#70 John Miller
Position: Offensive Line
Hometown: Miami, Fla
Thoughts: John Miller has been our starting left guard since Clinton was in office. Ok, not really, but it sure seems like it. As a freshman he started 10 games, as a sophomore it was 11, and last year it was all 13. The man has been a rock, and people have taken notice. Some of the early draft specialists have Miller as the 23rd best guard in the county.

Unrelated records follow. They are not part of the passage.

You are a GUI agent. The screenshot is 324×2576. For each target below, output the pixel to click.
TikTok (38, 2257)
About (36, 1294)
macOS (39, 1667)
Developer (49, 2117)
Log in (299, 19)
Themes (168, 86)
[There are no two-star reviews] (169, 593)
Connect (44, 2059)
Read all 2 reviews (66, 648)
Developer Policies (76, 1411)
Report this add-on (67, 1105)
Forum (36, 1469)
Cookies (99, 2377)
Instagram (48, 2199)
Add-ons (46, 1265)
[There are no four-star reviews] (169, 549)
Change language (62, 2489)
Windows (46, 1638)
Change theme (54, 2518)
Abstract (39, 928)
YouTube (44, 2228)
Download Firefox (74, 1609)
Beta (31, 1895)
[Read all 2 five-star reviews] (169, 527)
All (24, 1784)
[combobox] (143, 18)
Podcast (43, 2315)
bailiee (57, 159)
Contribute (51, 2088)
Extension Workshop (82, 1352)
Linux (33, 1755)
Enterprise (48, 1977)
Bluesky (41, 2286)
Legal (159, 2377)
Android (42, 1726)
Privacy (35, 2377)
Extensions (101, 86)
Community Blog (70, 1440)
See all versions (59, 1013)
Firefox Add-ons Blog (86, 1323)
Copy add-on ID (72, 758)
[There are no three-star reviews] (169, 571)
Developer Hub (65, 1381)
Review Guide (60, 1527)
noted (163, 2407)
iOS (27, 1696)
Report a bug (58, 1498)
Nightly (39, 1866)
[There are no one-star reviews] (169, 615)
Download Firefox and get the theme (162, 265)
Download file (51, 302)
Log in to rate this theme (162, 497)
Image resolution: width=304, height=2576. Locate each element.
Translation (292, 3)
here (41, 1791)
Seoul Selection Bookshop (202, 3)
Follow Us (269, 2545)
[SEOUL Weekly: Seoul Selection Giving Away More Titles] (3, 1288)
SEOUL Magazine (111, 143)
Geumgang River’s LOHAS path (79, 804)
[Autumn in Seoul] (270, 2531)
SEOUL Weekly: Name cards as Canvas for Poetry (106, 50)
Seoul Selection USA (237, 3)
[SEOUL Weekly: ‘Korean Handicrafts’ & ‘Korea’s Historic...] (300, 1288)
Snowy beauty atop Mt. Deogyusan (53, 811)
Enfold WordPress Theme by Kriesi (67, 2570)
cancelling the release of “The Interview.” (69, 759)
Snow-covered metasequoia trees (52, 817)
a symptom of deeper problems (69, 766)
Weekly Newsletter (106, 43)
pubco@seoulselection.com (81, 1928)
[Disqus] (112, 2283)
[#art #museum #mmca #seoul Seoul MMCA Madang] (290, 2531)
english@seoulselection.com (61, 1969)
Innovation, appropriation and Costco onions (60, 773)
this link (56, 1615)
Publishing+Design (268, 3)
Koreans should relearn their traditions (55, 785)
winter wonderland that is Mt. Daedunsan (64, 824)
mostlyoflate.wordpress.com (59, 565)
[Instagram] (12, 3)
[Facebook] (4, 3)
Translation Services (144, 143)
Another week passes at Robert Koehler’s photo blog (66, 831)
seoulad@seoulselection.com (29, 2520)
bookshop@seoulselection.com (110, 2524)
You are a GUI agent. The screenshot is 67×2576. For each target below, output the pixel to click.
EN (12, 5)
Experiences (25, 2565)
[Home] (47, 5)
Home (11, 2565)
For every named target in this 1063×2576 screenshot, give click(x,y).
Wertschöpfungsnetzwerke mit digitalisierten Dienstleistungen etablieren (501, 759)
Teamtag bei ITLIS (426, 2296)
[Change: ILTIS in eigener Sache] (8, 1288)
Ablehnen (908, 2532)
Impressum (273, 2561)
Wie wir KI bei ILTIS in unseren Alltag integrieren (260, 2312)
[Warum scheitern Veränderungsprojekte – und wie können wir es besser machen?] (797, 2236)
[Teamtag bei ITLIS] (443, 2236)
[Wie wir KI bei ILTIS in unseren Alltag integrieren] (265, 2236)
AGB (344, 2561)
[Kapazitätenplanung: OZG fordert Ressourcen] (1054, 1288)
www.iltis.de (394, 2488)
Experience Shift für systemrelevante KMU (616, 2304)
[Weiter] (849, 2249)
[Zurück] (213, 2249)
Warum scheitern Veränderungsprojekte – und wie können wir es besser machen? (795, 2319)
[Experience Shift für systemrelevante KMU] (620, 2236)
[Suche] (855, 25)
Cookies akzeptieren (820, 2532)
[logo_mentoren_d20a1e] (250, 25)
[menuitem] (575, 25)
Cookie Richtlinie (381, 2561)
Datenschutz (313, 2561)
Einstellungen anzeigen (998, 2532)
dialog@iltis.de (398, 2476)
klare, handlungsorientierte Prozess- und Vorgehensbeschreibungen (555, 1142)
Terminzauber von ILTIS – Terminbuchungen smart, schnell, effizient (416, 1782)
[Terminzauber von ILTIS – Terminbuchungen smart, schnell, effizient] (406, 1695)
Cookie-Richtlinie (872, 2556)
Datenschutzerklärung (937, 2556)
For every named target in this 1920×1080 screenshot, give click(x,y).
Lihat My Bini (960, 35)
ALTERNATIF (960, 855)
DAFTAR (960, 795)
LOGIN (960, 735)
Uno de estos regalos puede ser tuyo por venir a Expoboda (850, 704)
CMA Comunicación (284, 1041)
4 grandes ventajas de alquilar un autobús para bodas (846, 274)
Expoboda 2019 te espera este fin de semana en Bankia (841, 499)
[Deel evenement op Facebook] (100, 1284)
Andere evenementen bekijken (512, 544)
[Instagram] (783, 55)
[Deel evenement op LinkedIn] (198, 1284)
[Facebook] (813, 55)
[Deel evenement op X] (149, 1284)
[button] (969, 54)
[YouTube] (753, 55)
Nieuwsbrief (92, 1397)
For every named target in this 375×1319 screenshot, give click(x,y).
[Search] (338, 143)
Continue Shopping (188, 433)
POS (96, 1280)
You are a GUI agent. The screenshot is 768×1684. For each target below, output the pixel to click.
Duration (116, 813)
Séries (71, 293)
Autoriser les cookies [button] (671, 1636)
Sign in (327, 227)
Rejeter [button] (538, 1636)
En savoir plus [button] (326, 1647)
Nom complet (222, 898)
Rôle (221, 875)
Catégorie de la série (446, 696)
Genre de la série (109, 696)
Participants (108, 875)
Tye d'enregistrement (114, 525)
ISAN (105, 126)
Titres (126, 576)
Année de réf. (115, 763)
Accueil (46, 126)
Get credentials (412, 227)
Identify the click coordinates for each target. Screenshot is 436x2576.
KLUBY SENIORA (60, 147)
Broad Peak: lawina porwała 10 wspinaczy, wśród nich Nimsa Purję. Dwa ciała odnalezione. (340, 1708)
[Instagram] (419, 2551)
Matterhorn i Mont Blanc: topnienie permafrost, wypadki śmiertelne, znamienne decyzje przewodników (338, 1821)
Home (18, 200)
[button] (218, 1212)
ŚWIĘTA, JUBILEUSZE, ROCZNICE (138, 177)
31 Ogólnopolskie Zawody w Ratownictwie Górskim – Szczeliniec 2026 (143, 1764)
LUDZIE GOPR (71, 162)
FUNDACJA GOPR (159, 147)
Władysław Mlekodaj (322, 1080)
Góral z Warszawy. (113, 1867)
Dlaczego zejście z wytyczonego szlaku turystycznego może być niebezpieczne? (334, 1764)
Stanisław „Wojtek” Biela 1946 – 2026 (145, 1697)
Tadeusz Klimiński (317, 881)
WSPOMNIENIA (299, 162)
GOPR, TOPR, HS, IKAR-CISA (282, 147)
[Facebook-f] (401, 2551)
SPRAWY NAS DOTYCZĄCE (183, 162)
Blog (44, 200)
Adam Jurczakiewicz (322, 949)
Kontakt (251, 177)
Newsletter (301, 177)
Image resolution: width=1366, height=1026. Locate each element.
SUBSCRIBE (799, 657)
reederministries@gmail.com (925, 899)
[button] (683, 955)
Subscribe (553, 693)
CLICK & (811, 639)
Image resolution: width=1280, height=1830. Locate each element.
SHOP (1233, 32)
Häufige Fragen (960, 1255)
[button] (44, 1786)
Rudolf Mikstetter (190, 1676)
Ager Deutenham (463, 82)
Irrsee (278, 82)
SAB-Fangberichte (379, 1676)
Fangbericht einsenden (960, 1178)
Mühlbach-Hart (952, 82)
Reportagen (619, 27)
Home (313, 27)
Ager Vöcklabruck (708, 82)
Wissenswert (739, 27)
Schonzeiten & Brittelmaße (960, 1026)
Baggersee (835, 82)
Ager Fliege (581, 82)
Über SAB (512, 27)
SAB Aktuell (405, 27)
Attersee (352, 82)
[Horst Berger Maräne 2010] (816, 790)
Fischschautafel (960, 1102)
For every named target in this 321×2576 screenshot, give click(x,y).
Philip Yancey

After adding some size in the offseason, I plan on Miller being a huge part of an experienced line that’s tough to move and always tough to get past. Offensive linemen aren’t celebrated too much (outside of this amazing countdown) but we’ve seen the ramifications of not having the size and strength necessary to compete up front. Teddy Bridgewater is not Teddy Bridgewater without the John Millers, Jake Smiths, Jamon Browns, etc of the world. Next time you see one of these big guys out and about go give them a bear hug and buy them a beer. Actually, that’s probably a NCAA violation. Skip the hug, just buy them the beer.
Who's up?— JMILL_70 (@bigboosie66) June 14, 2014
Saturday night at 2:16am? You better believe I’m up Big Boosie, and watching the heck out of some infomercials with Mrs. CardinalStrong…
Me: Look at this babe, a spray can full of stuff that fixes leaks and cracks. Look, he just fixed that flower pot..
Mrs: Those things are literally like $1.50, just go buy a new one.
Me: Easy there, moneybags. You fix like 20 or 30 terracotta pots and you’re swimming in coins like Scrooge McDuck.
Mrs: I don’t know. It looks like it would be awful messy, why not use just use glue.
Me: Can you glue a freakin’ screen door to the bottom of a boat?! I think not. ORDER IT!
Me: This chamois is pretty sweet. It’s soaking up that whole plate full of water. I could use a few of those for when I wash the car.
Mrs: Oh, you mean for the two times you actually do that during the year?
Me: Listen, I hate waterspots more than I hate dirt, and since I don’t have these chamois I just assume leave them dirty. It’s pretty straightforward babe.
Mrs: So if we get them you’ll wash the cars more often?
Me: I’m not making any promises, but the guy claims they leave you saying ‘Wow’ every time you’re finished with them.
Mrs: Certainly more than I can say for you.
Me:…….ouch…….. Only one thing to do to remedy this pain. ORDER IT!